Às seis e meia da manhã, já de banho tomado e pronto para o batente, "que venha 2012" e aquela pataquada toda, levei nos peitos o tiro de misericórdia: enquanto eu partia no modo zumbi para o serviço, o pequeno infante, sadio, grimpante e desverminado, dormia impiedosamente em cima de uma manta velha de lã, parte dos artifícios infindáveis da Dani usados durante a madrugada nas tentativas de hipnose canina. Diante daquela cena desmoralizante, com o cérebro em frangalhos e o corpo virado num chapéu velho, restou-me apenas um último resquício de dignidade para admitir a derrota e batizar o cachorrinho: se chamará MADRUGA. Tenho até medo do panorama que encontrarei quando for em casa ao meio-dia para vê-lo.

PS: Não está descartada a hipótese de irmos hoje, após o expediente, até São Chico para entregá-lo de uma vez aos meus avós e, queira Deus, podermos recuperar o sono perdido.

2 comentários:

  1. Buenas primo velho!

    Primeiramente aproveito para desejar-lhe um Feliz Ano Novo, estendendo as felicitações à Dani.

    Depois, pelo que li, passaste, literalmente, uma noite de cão. Risos!

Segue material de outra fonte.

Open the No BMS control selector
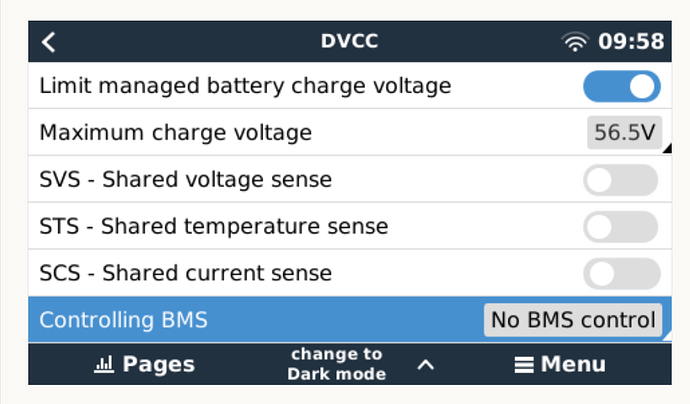Viewport: 690px width, 404px height. (x=573, y=320)
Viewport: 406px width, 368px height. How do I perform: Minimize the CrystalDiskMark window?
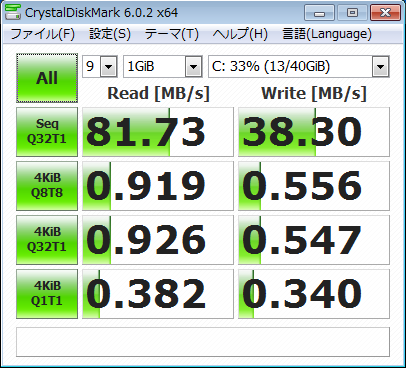pos(319,13)
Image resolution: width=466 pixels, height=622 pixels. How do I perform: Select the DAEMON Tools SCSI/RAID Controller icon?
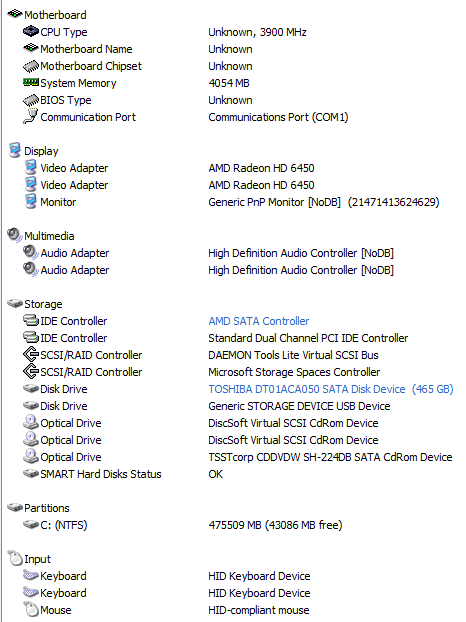click(31, 354)
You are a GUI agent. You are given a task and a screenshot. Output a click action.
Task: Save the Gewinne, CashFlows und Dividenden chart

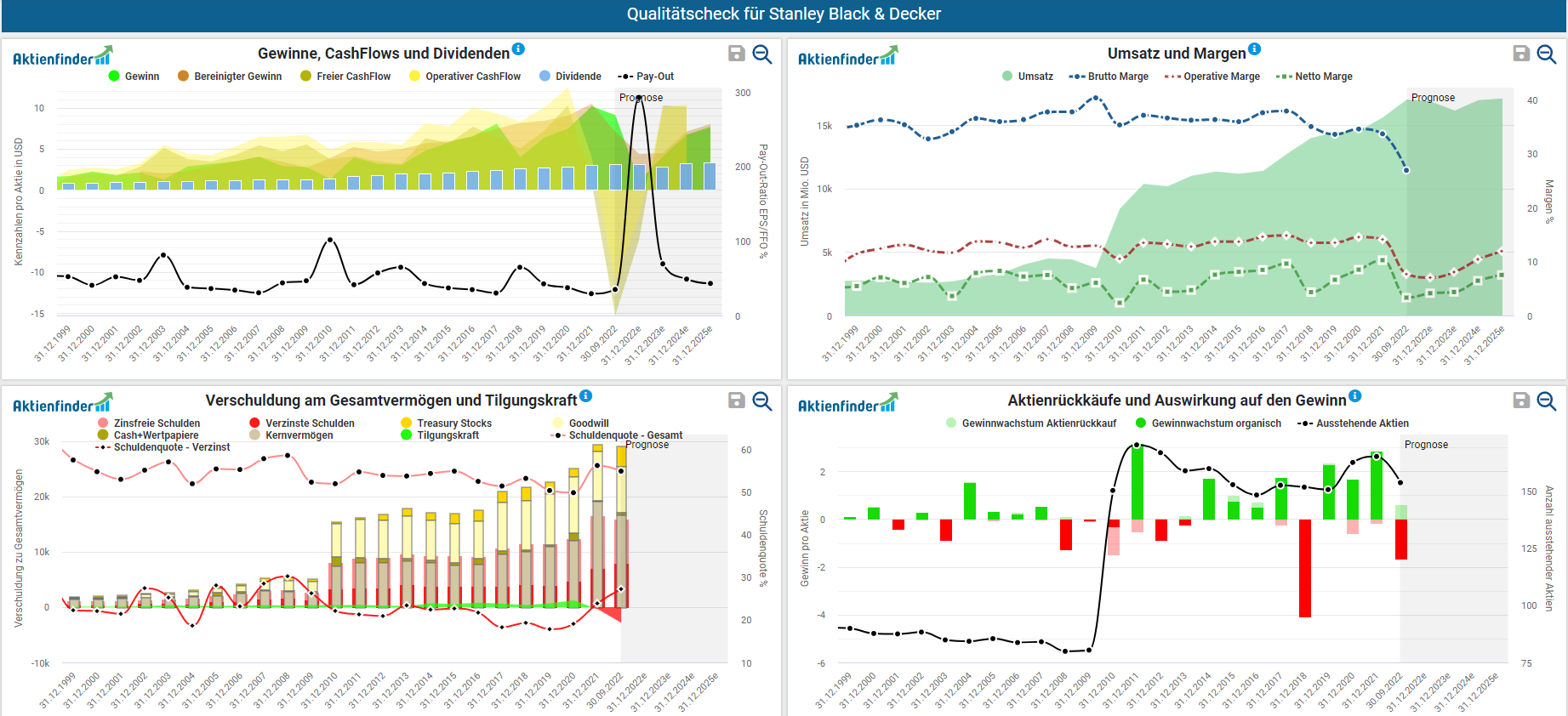point(737,54)
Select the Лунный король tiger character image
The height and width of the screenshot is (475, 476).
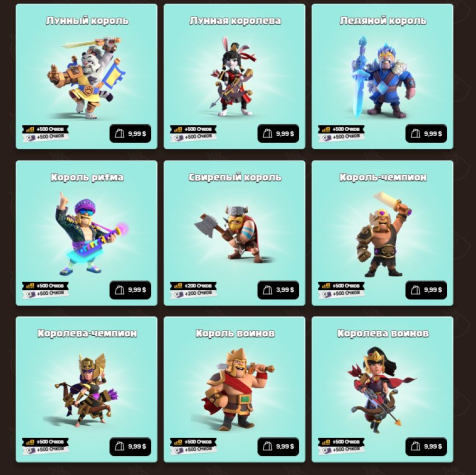point(87,78)
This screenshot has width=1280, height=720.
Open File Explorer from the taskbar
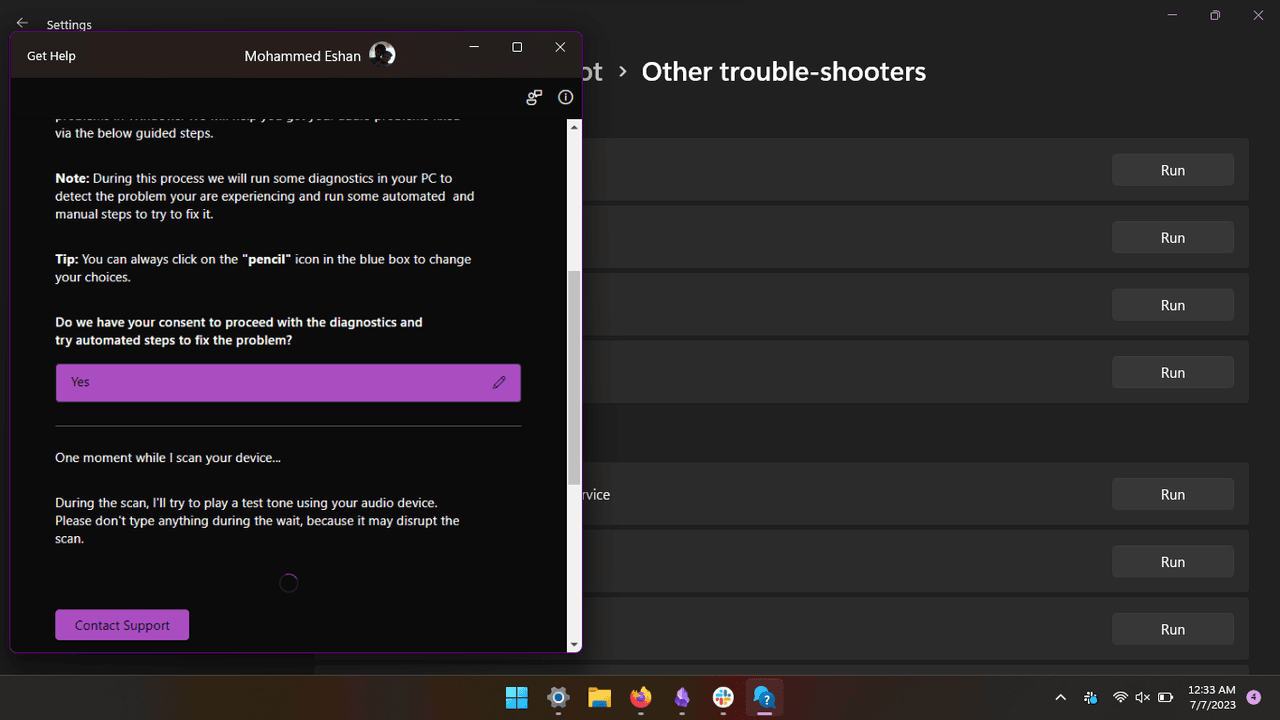tap(599, 697)
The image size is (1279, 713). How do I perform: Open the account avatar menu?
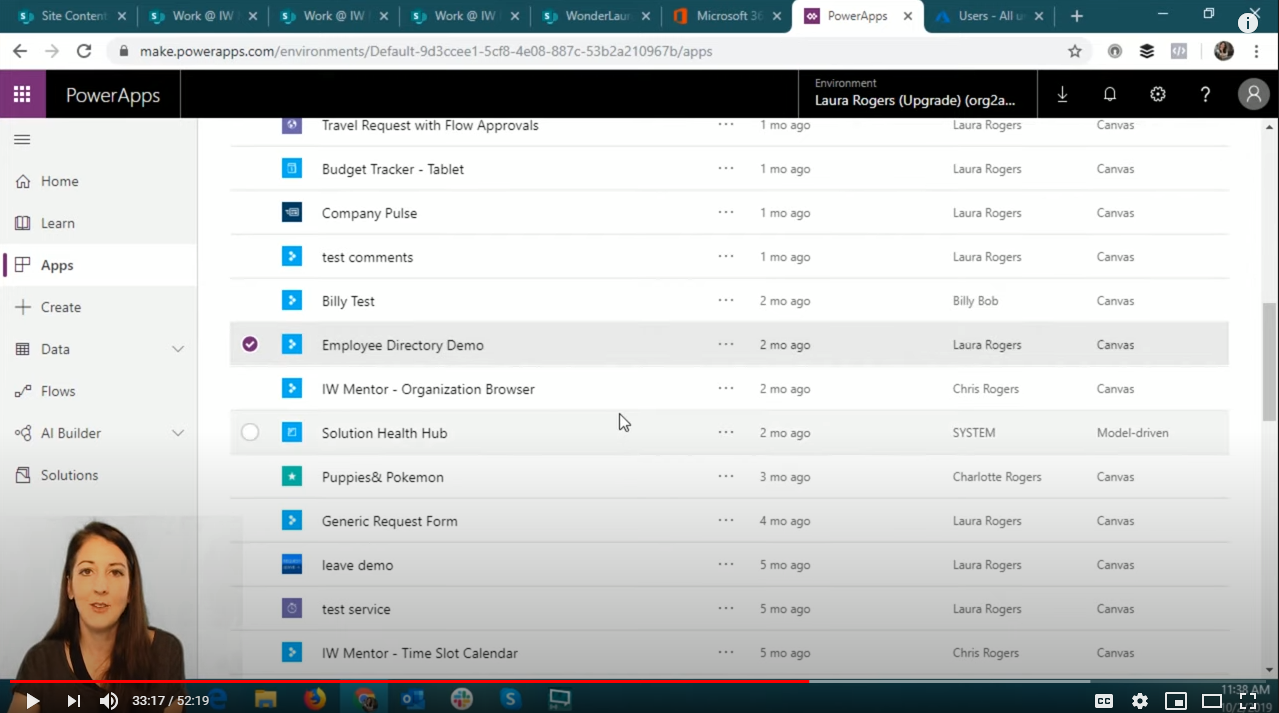(x=1253, y=93)
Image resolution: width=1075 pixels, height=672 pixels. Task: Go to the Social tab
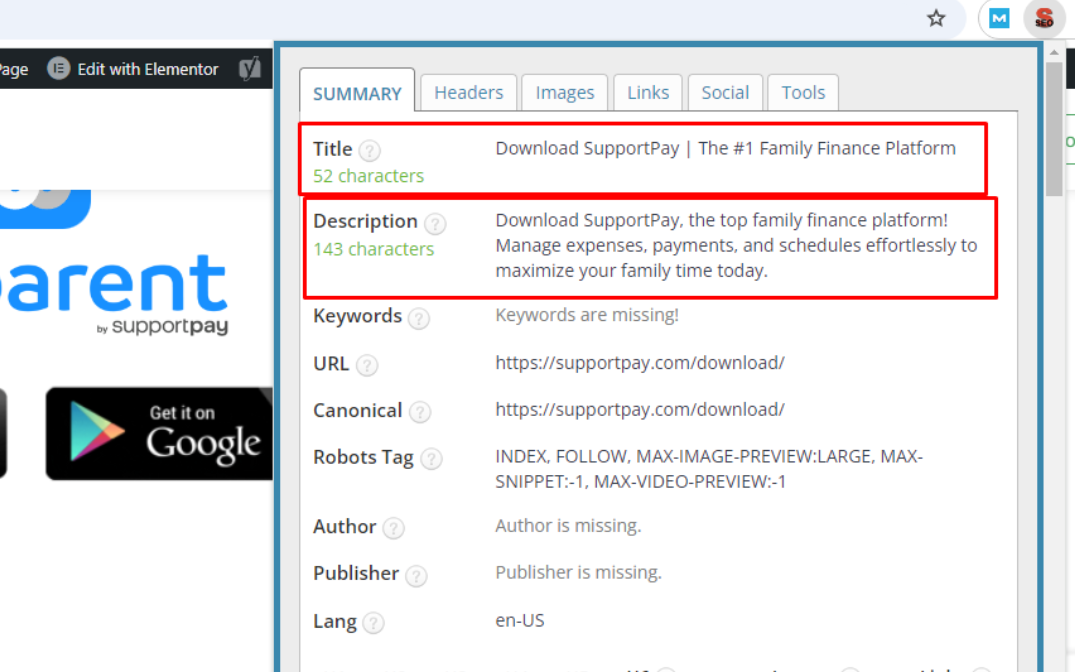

Não tivesse sido quase uma desgraceira esta tua noite, até diria que foi hilária.

    De qualquer sorte, um belo relato do cotidiano (coisa que fazes com maestria), ainda que não seja algo tão comum (ter um filhote canino).

    Passado os contratempo, tenho certeza que o jovem Madruga será de grande valia ao saudoso João Maria.

    Um forte abraço.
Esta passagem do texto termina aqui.